The area has long been inhabited by the Kumeyaay Native American people. The first European to visit the region was Juan Rodríguez Cabrillo. Cabrillo was Portuguese (his name in Portuguese was Joao Rodrigues Cabrilho) but he was a long-term resident of Spanish America. He was commissioned by Viceroy Antonio de Mendoza to continue the explorations of California. In 1542, Cabrillo discovered San Diego Bay, which he named San Miguel. He went ashore, probably in the Ballast Point area of Point Loma. His landing is re-enacted every year at the Cabrillo Festival sponsored by Cabrillo National Monument.
The bay and the area of present-day San Diego were given their current name sixty years later by Sebastián Vizcaíno when he was mapping the coastline of Alta California for Spain in 1602. The explorers camped near a Native American village called Nipaguay and celebrated mass in honor of San Diego de Alcala (Saint Didacus of Alcalá). California was then part of the Viceroyalty of New Spain under the Audiencia of Guadalajara.
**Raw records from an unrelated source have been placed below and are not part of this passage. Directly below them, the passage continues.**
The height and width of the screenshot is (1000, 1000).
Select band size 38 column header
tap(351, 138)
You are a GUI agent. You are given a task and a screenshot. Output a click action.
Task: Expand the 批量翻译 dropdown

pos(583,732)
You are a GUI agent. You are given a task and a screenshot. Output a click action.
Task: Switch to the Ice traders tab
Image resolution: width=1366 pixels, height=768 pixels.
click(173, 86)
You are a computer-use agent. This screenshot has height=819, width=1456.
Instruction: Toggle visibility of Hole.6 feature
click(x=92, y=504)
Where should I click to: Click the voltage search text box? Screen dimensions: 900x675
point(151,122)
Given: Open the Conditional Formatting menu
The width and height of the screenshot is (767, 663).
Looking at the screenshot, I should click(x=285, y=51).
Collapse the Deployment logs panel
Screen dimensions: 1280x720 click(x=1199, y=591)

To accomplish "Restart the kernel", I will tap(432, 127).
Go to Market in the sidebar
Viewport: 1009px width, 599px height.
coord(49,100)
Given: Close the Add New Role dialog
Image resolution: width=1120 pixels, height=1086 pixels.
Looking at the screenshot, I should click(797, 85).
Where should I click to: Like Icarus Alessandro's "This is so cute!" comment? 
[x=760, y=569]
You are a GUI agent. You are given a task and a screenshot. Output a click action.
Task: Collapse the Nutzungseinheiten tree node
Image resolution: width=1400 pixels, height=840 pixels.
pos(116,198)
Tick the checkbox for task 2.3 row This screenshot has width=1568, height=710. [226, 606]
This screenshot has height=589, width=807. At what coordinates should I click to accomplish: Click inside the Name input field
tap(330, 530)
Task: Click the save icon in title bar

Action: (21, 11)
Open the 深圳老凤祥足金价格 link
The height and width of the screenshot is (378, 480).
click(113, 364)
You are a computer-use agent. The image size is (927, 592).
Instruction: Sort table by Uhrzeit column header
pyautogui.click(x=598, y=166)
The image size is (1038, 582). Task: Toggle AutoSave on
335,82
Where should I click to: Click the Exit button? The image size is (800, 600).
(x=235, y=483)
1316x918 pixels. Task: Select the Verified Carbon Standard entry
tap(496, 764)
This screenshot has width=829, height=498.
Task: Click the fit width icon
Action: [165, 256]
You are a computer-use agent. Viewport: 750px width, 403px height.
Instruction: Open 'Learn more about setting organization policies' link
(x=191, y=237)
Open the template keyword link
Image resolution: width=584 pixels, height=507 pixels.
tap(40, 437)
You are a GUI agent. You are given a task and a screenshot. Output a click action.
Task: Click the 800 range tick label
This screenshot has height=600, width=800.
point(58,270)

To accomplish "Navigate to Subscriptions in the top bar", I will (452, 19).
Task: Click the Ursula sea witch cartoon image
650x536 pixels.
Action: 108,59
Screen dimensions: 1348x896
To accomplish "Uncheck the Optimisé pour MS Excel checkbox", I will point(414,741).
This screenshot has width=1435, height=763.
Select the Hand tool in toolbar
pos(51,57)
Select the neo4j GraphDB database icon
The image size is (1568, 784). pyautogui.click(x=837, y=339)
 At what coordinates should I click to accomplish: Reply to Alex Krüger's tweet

In 1769, Gaspar de Portolà and his expedition founded the Presidio of San Diego (military post), and on July 16, Franciscan friars Junípero Serra, Juan Viscaino and Fernando Parron raised and 'blessed a cross', establishing the first mission in upper Las Californias, Mission San Diego de Alcala. Colonists began arriving in 1774. In the following year the Kumeyaay indigenous people rebelled against the Spanish. They killed the priest and two others, and burned the mission. Father Serra organized the rebuilding, and two years later a fire-proof adobe and tile-roofed structure was built. By 1797 the mission had become the largest in California, with a population of more than 1,400 presumably converted Native American "Mission Indians" relocated to and associated with it.